Elle permet aux députés de revenir siéger, sans doute dès ce mercredi 25 septembre, et accentue la pression sur le Premier ministre. Depuis son arrivée au pouvoir, fin juillet, «BoJo» accumule les revers, et voit sa stratégie offensive sur le Brexit remise en cause. Tous les scénarios sont donc désormais à nouveau ouverts.
Un dirigeant sans issue ?
Juste après la décision de la Cour suprême, les appels à la démission de Boris Johnson se sont multipliés, du côté de l’opposition. Mais, selon des sources proches de Downing Street, le dirigeant conservateur n’a aucunement l’intention de quitter ses fonctions. Il a même réitéré sa volonté de trouver un accord de Brexit avec l’UE. Il a également répété que son pays sortirait de l’Union dans un peu plus d’un mois, le 31 octobre, coûte que coûte, rejetant un nouveau report du Brexit et ne fermant pas la porte à un «no deal».
The Prime Minister, Boris Johnson, should resign. pic.twitter.com/HjIXE95UnO
— Jeremy Corbyn (@jeremycorbyn) September 24, 2019
Cette option serait pourtant illégale.

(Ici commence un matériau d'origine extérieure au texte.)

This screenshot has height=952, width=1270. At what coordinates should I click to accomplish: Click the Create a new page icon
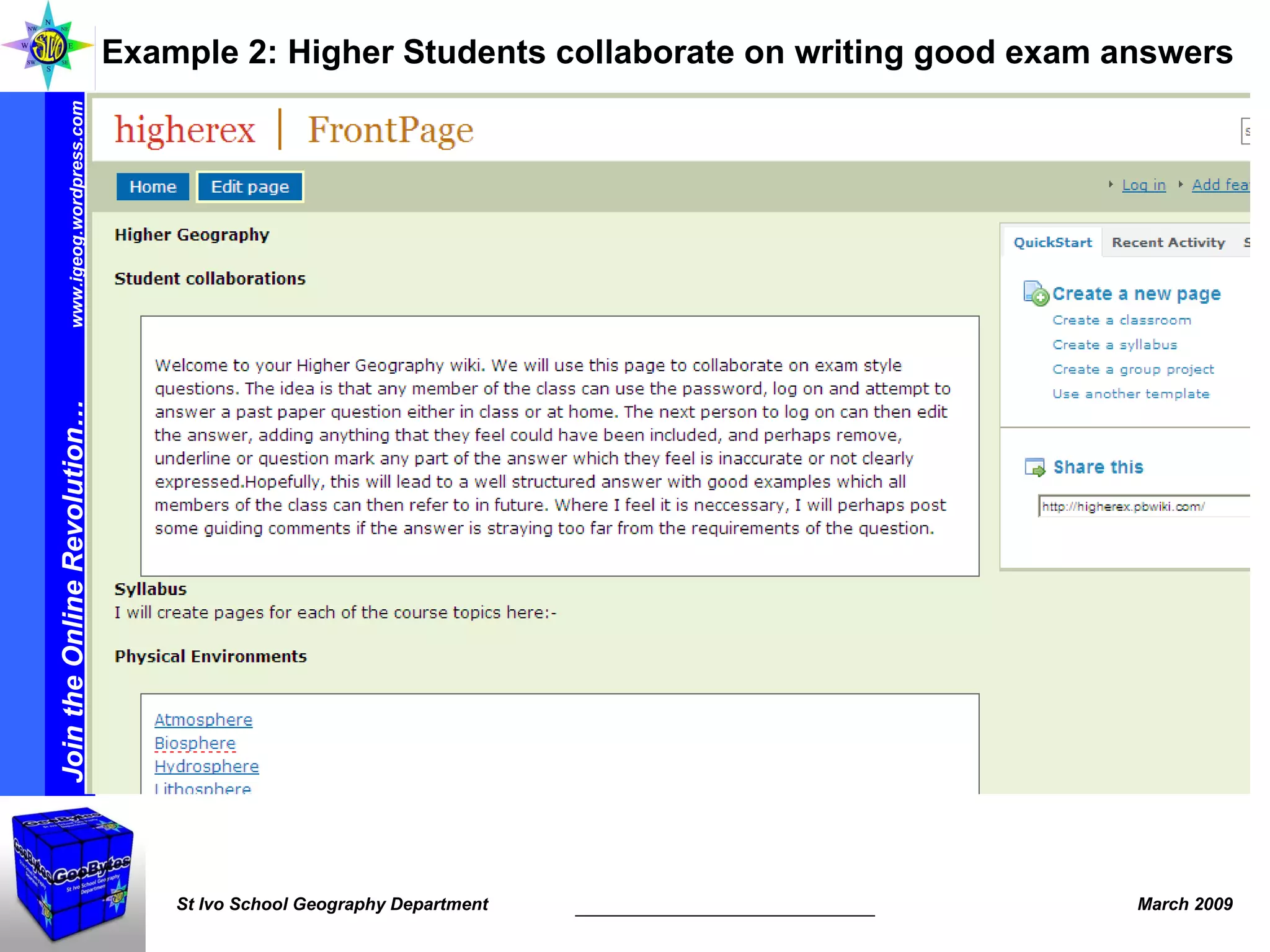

Au début du mois, les parlementaires ont en effet voté une loi empêchant un divorce sans accord, et contraignant Boris Johnson à demander un report du Brexit s’il ne trouve pas de terrain d’entente avec Bruxelles, d’ici au 19 octobre. En cas de non-respect de ce texte, le Premier ministre risquerait la prison et la destitution.
Boris Johnson paraît donc totalement coincé, les négociations avec l’UE bloquant toujours sur le fameux «backstop», destiné à éviter le retour d’une frontière physique en Irlande. «Mais, après son revers à la Cour suprême, il pourrait mettre de l’eau dans son vin et accepter finalement que seule l’Irlande du Nord reste dans une union douanière avec l’UE après le Brexit», juge Christian Lequesne, professeur à Sciences Po.
Reste que, pour l’instant, Boris Johnson pousse en faveur d’une autre option : des élections anticipées, pour sortir de l’impasse politique. Mais «l’opposition n’en veut pas tant que la question du Brexit n’est pas réglée», ajoute le spécialiste des questions européennes. Ces partis comptent plutôt déposer une motion de censure contre le gouvernement cette semaine, ce qui pourrait leur permettre de prendre le pouvoir sans nouveau scrutin.
La lassitude des Européens
Du côté de l’UE, on commence sérieusement à s’impatienter, les négociations sur le Brexit étant ouvertes maintenant depuis plus de deux ans. Malgré tout, l’Union campe toujours sur ses positions, notamment sur le «backstop». Lundi 23 septembre, Michel Barnier, le négociateur de l’UE, a ainsi jugé «difficile» de parvenir en l’état à un accord avec Londres. En réponse, Boris Johnson a réclamé aux Européens «plus de souplesse».
No breakthrough. No breakdown. No time to lose. #Brexit pic.twitter.com/nUhqUilVXq
— Donald Tusk (@eucopresident) September 23, 2019
Il pourrait être écouté, selon Christian Lequesne, «certains pays, comme l’Allemagne, étant prêts à faire des concessions», par exemple concernant la «déclaration politique» sur la relation future entre Londres et l’UE. Mais pas la France, qui veut rester ferme, n’hésitant pas à agiter le spectre du «no deal». Le feuilleton est loin d’être terminé.